HAVING clause in MySQL - Time & Space Complexity
When using the HAVING clause in SQL, we want to know how the time to run the query changes as the data grows.
We ask: How does filtering groups after aggregation affect the work the database does?
Analyze the time complexity of the following code snippet.
SELECT department, COUNT(*) AS employee_count
FROM employees
GROUP BY department
HAVING COUNT(*) > 10;
This query groups employees by department, counts how many are in each, and then keeps only departments with more than 10 employees.
Identify the loops, recursion, array traversals that repeat.
- Primary operation: Scanning all employee rows once to group them by department.
- How many times: Once for all rows, then once over each group to apply the HAVING filter.
The database reads each employee row once to count them per department. Then it checks each department group to see if it meets the HAVING condition.
| Input Size (n) | Approx. Operations |
|---|---|
| 10 | About 10 row reads + groups checked |
| 100 | About 100 row reads + groups checked |
| 1000 | About 1000 row reads + groups checked |
Pattern observation: The work grows roughly in direct proportion to the number of rows.
Time Complexity: O(n)
This means the time to run the query grows linearly as the number of rows increases.
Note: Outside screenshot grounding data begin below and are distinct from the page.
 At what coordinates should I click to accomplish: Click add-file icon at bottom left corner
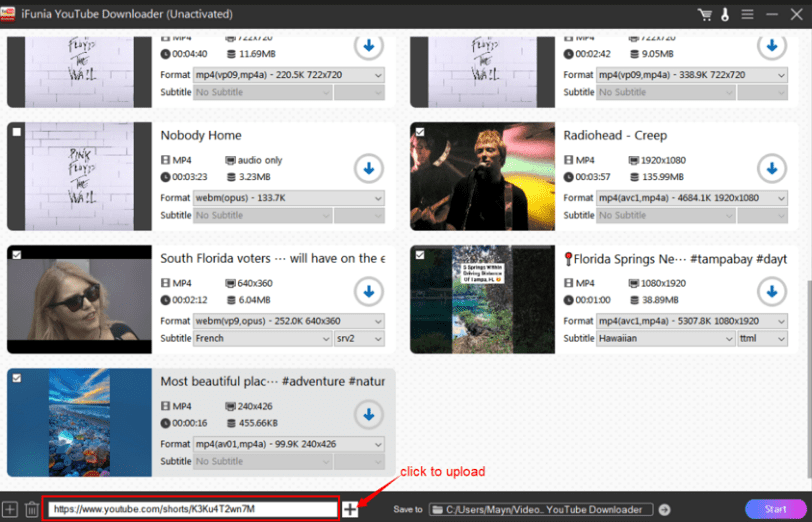[10, 509]
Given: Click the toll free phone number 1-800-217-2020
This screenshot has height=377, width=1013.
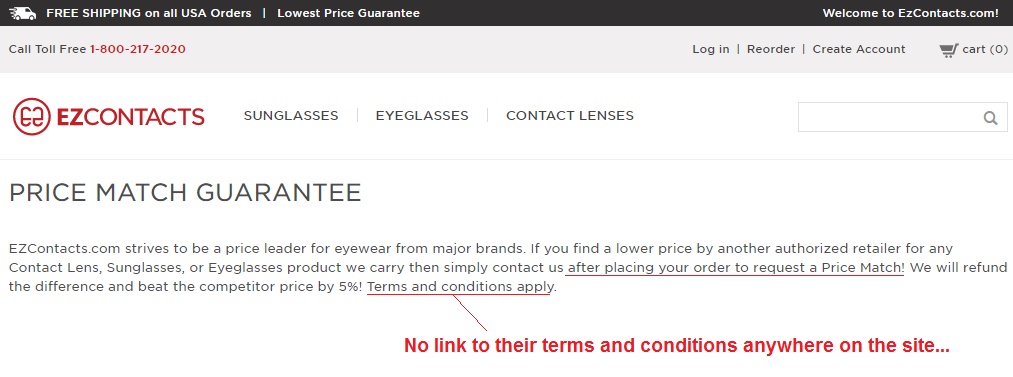Looking at the screenshot, I should (x=138, y=49).
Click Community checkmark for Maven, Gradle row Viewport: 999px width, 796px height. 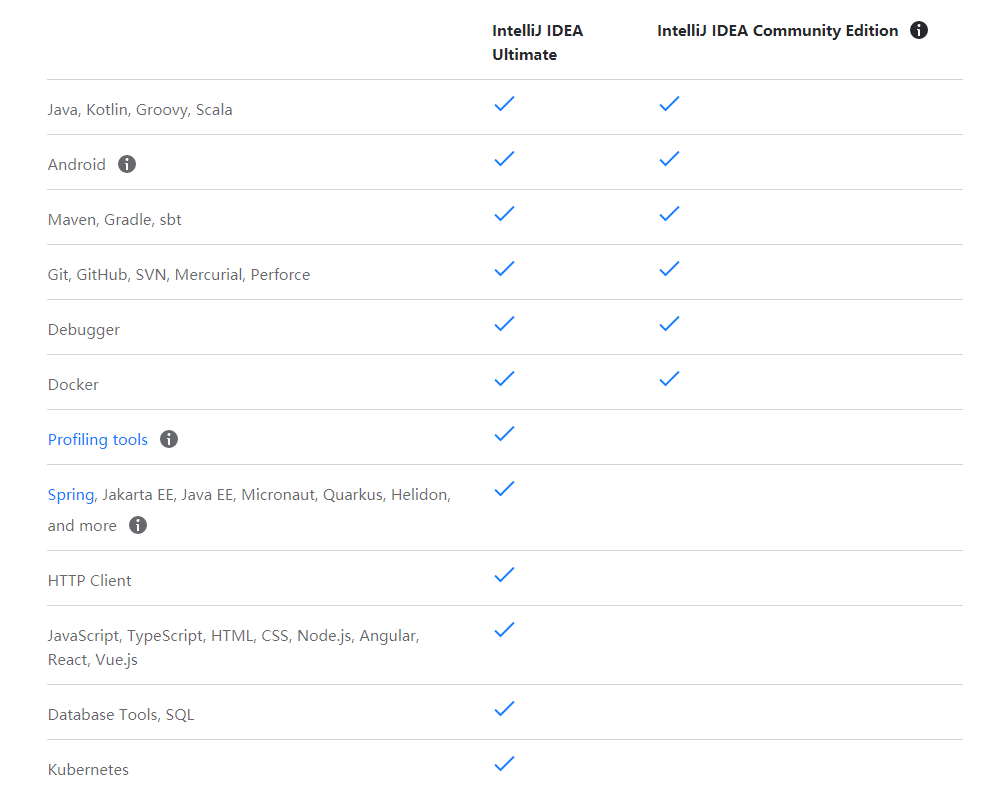(669, 214)
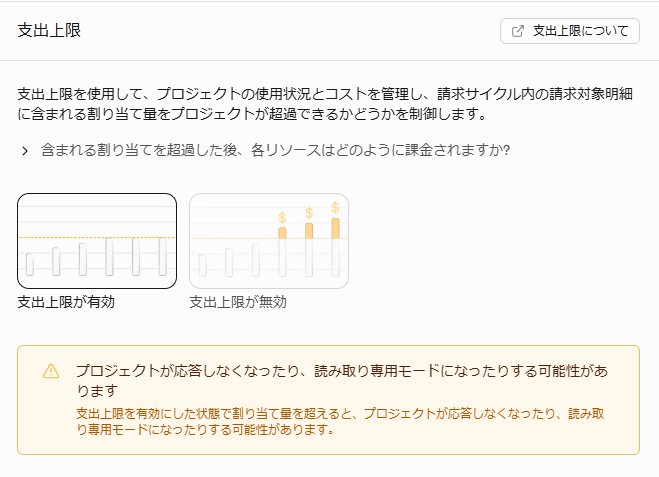
Task: Open the 支出上限について help button
Action: point(569,31)
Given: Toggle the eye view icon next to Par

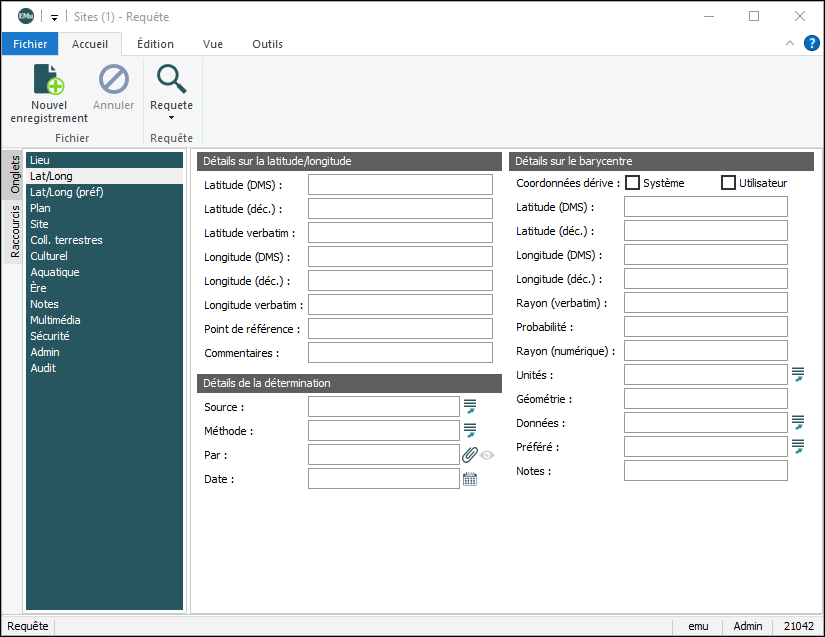Looking at the screenshot, I should pos(488,455).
[X] Wrong: "HAVING filters rows before grouping, so it reduces the work early."
[OK] Correct: HAVING filters after grouping, so the database must first process all rows to form groups before filtering.
Understanding how HAVING works helps you explain query performance clearly and shows you know how databases handle grouped data.
"What if we replaced HAVING with a WHERE clause before grouping? How would the time complexity change?"